Las primeras designaciones del presidente electo de Estados Unidos, Donald Trump, han confirmado algunos de los peores temores de quienes advirtieron, como desde las páginas de este periódico, que una figura que ya demostró a la saciedad su desprecio por la democracia pondría a aquel país con el que estamos tan estrechamente ligados en ruta hacia el autoritarismo y la confrontación.
Habiendo visto a Trump actuar desde su incursión en la política en 2015, nadie debe fingirse sorprendido por lo que revelan sus primeros días como presidente electo. Los estadounidenses eligieron esta inquietante ruta en elecciones limpias. Corresponde a todos, por supuesto, aceptar el resultado. Pero aceptarlo no significa callar ante el grave peligro en que las actuaciones de su propio líder colocan a una de las democracias más antiguas y más vigorosas del planeta.
Los nombramientos dieron el disparo de salida de lo que serán cuatro años extremadamente complicados para Estados Unidos y, dada la enorme influencia de dicho país en la comunidad global, para el resto del planeta. Trump designó para puestos claves - secretario de Justicia, secretario de Defensa y jefa de Inteligencia Nacional - a tres personas sin preparación alguna para dichos cargos, pero con largo historial los tres de servirle a él como incondicionales escuderos.
Los nombramientos de Matt Gaetz, un congresista con un larguísimo historial de feas controversias, para secretario de Justicia; de Pete Gegseth, un exmilitar y comentarista de noticias para secretario de Defensa y de la excongresista Tulsi Gabbard, quien ha apoyado públicamente el discurso de Rusia en la guerra contra Ucrania, suponen, con todo el peso que eso tiene, que para el nuevo presidente vale más la lealtad hacia él que la capacidad para conducirse en sus cargos. Eso es, como ha demostrado la historia un millón de veces, una receta para el desastre.

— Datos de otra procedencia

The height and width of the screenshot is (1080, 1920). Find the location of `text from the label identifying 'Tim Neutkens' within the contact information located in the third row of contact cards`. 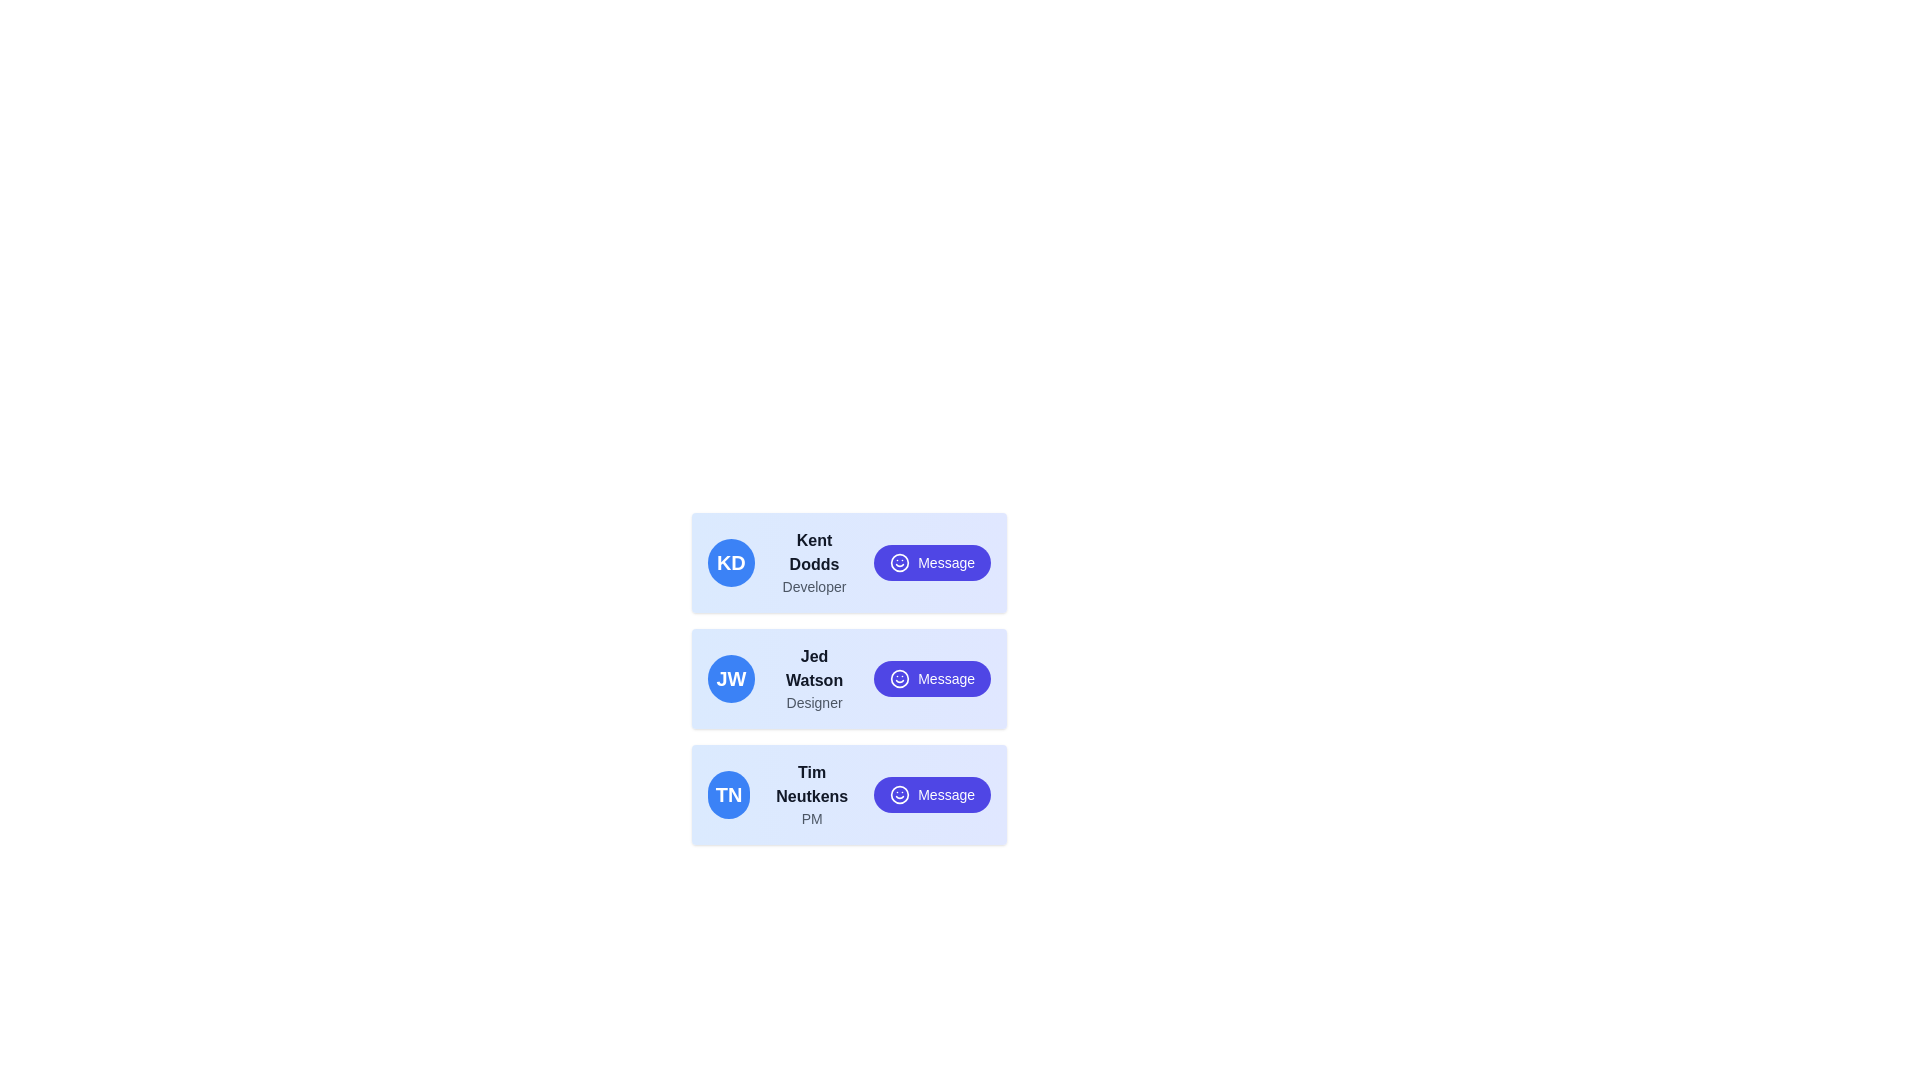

No hay país que pueda avanzar cuando su sistema de gobierno, sus agencias, sus instituciones, actúan en funciones y los intereses de una sola persona y no de la totalidad de una sociedad y sus infinitos matices. Trump, quien no disimula su admiración por autócratas, ha dado señales de sobra de que esa es su forma predilecta de gobierno.
La democracia estadounidense sufrió ya un duro asalto de parte del trumpismo como resultado de las elecciones de 2020. Aquella vez, la nación se salvó porque dos personas colocadas por Trump en puestos críticos - el entonces secretario de Justicia, William Barr y el entonces vicepresidente Mike Pence - no se prestaron a la farsa de que las elecciones habían sido robadas y permitieron que ocurriera la transición democrática.
Es legítimo el temor de que esta vez Trump está ocupando puestos así con personas carentes de los escrúpulos y la vocación democrática de Barr y Pence. Ya Trump insinuó, en una reunión con congresistas electos, que podría buscar la manera de volver a postularse, a pesar de que la Constitución es absolutamente clara en la limitación de dos términos por presidente. Pero, de nuevo, no es sorpresa: esa es la actitud usual de los autócratas.
En resumen, la sociedad estadounidense, libremente, no por falta de advertencias o de información, decidió elegir a un personaje con este inquietante perfil. Cedieron, al igual que muchos otros en el mundo, a la seducción del “hombre fuerte”. El desafío para las instituciones, para las otras ramas del gobierno, para la prensa, que tal grado de acoso sufre de parte de las fuerzas asociadas al trumpismo, es monumental.
Como creyentes en la democracia, en el orden, en la diversidad, deseamos, obviamente, que la democracia estadounidense supere, con más fuerza que antes, este tiempo tan arduo. A ningún ciudadano ni sociedad de bien en el mundo le conviene la caída de Estados Unidos en las garras del autoritarismo.